• [Requirements]
**A)** In the passage on word choice, which noun is suggested for a person whose discrimination is sex-based?
**B)** Extend the passage on word choice, picking up after its final sentence.

• [Quoted text]
* BEGIN *

I can't think of one word or phrase that ticks all your boxes. Maybe some combination of the words and phrases below might convey what you want.
Hypocrite or hypocritical might be of some use in highlighting the inconsistency of the behaviour in ignoring some people but not others:
a person who claims to have certain moral principles or beliefs but behaves in a way that shows they are not sincere
User Valrog suggests biased above - a perfectly good answer.
In a very similar vein, bigot or bigoted might work - they are somewhat stronger than biased, and suggest an unreasonably closed mind, rather than a mere partiality one way or another:
someone who is bigoted has opinions that most people think are
unreasonable, especially about politics, race, or religion, and
refuses to consider other people’s opinions
To get more specific, if it is a sex-based discriminination, which you seem to suggest might be the case, the person in question might be called a chauvinist. (I think the noun is more commonly used than the adjective, chauvinistic.)

* END *

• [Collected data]
* BEGIN *

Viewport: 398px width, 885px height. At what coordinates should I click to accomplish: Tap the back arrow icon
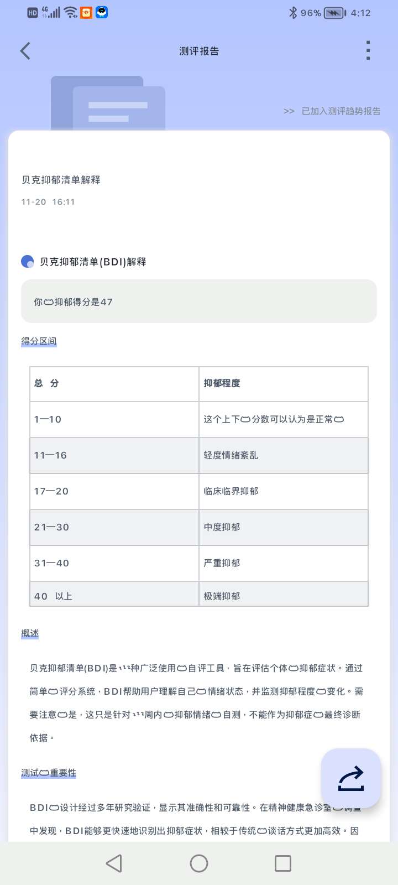pyautogui.click(x=25, y=51)
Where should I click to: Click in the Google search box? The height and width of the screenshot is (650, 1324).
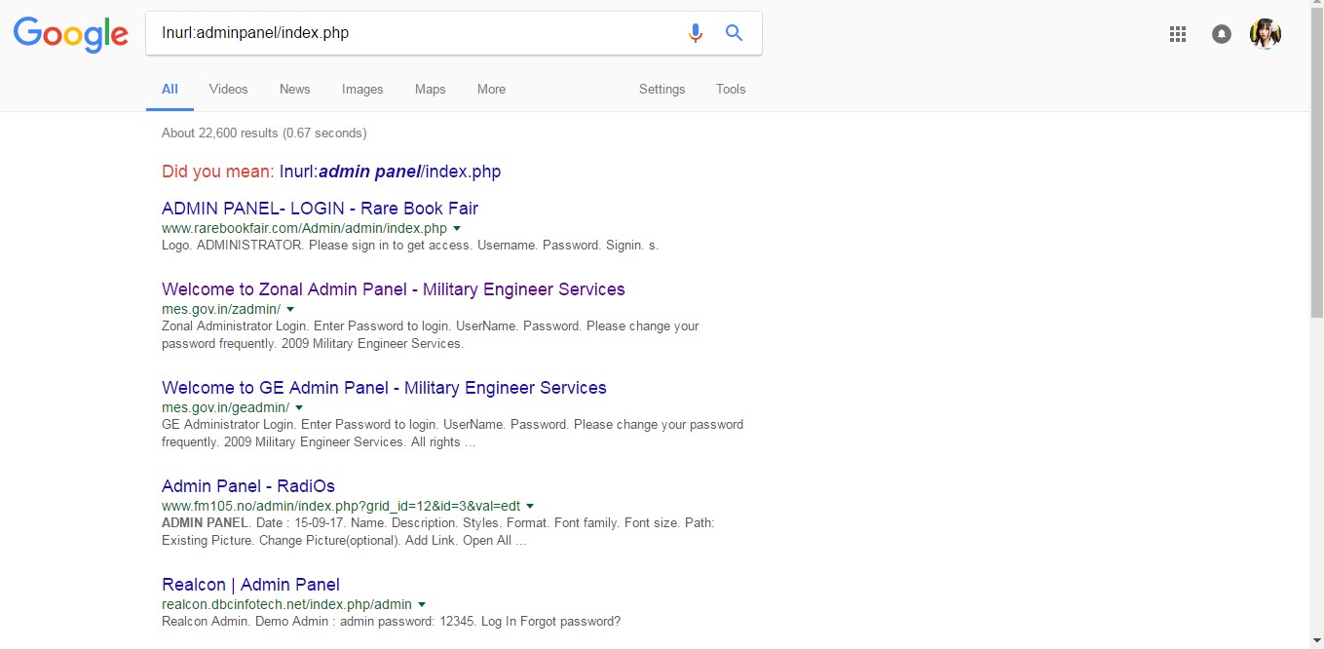point(419,33)
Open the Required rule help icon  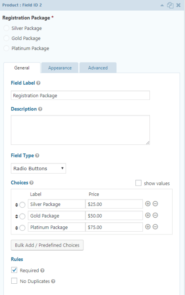click(42, 270)
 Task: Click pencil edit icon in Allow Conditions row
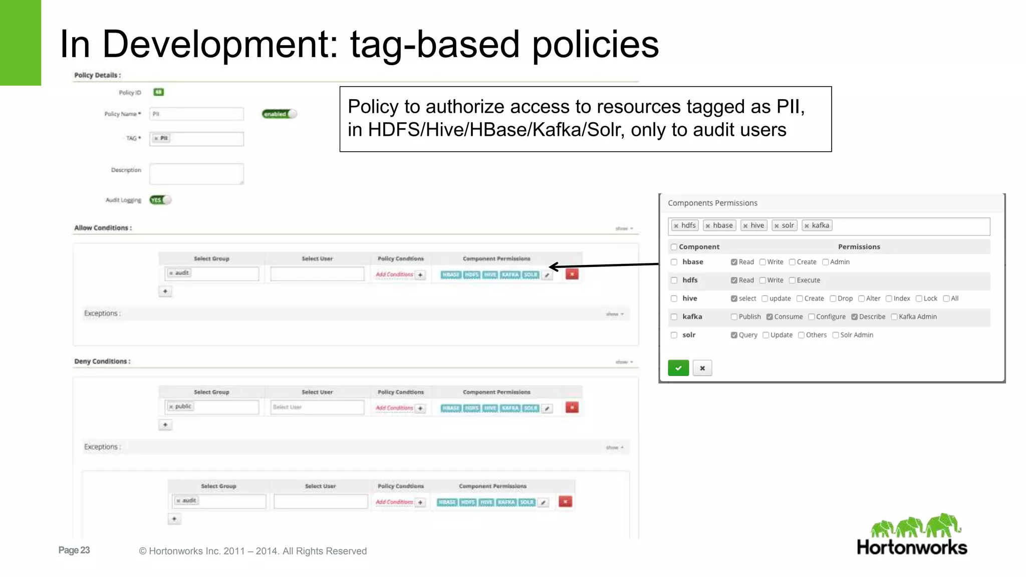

* END *

• [Answers for this exercise]
**A)** Chauvinist.

**B)**
someone who believes that their own country, race, sex, or group is
better than any other; this word is used especially about men and
their attitude towards women.
Another idiom that might work for you is:
to choose very carefully from a number of possibilities; to be
You must take what you are given. You cannot pick and choose.
Meg is so beautiful. She can pick and choose from a whole range of boyfriends.
Selectively deaf or selective hearing also might describe one aspect of the situation in your question. This phrase hasn't made it into the dictionaries yet, but I'd think it would be generally understood.
Both the excerpts below try to put selective deafness in a scientific context. However, the phrase as usually used is heavily sarcastic, implying that there is no actual deafness at all.
"Did you hear me?" It's a question that many an exasperated wife has asked her husband.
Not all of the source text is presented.